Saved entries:
┌──

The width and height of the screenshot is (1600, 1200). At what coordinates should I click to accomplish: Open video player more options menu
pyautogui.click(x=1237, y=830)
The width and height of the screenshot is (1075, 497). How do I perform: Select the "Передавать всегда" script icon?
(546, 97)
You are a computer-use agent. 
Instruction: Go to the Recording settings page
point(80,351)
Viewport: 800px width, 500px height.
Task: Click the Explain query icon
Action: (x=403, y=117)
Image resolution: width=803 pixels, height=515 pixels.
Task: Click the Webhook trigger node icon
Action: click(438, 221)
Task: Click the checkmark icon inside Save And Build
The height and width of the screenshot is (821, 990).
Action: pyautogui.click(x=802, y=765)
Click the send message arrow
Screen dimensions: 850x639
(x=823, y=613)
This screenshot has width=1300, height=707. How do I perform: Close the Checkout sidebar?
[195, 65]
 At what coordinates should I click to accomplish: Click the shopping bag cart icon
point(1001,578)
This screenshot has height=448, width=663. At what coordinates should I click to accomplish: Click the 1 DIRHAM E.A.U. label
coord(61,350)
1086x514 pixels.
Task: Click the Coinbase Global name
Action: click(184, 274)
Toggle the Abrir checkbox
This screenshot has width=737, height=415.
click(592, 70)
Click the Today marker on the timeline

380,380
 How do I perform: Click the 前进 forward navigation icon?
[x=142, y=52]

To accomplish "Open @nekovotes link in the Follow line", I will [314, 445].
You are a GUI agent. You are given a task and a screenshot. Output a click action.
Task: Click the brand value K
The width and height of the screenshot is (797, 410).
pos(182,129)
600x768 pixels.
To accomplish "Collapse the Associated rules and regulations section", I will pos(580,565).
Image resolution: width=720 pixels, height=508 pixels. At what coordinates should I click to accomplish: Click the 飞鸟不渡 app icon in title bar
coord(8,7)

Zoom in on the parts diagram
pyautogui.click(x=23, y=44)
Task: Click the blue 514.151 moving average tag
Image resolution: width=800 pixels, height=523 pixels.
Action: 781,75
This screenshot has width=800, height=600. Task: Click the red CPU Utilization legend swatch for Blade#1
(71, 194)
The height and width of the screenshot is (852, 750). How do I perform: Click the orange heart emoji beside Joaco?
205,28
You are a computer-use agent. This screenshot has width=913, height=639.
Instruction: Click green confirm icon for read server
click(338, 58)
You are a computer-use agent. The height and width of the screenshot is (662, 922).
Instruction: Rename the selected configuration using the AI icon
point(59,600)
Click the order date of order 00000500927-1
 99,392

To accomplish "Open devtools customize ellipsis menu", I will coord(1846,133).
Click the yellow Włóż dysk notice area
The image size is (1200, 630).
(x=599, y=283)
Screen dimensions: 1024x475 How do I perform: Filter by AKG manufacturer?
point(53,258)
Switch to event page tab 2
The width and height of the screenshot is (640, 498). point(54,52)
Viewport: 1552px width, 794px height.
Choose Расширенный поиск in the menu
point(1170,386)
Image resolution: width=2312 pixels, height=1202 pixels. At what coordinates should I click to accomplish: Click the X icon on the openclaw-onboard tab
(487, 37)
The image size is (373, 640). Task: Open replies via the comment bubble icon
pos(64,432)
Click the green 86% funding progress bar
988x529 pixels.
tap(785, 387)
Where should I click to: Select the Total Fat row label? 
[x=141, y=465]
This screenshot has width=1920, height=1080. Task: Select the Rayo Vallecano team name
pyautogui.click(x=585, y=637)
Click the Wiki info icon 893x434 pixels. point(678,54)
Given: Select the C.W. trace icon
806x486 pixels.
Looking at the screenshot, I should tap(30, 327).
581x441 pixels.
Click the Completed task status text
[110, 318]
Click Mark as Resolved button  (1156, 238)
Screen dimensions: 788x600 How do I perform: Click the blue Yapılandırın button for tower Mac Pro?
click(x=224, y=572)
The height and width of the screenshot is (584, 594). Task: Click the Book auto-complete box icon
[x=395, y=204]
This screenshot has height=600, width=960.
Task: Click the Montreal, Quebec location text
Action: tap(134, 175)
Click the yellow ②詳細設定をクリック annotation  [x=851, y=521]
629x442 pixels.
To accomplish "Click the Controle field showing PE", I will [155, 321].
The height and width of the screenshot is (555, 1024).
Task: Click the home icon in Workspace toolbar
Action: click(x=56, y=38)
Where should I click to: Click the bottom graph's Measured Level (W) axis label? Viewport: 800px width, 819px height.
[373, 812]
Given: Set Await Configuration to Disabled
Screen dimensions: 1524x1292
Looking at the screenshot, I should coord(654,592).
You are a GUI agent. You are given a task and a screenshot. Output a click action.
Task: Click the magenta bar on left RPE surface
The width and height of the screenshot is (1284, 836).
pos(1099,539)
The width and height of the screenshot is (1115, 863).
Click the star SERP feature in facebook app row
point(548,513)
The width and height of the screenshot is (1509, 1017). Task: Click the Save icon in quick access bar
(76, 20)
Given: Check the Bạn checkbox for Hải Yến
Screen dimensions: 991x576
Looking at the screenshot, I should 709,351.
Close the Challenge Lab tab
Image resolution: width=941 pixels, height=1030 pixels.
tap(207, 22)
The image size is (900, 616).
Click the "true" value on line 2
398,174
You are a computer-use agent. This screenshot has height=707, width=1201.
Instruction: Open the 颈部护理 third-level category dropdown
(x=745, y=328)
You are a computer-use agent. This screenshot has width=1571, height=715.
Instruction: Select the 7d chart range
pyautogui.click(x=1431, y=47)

└──

Exercise brief =>
Every line above that includes the string "computer" needs to be copied.

Response to the exercise =>
You are a computer-use agent. 
You are a computer-use agent. This screenshot has width=913, height=639.
You are a computer-use agent. The height and width of the screenshot is (662, 922).
You are a computer-use agent. This screenshot has height=707, width=1201.
You are a computer-use agent. This screenshot has width=1571, height=715.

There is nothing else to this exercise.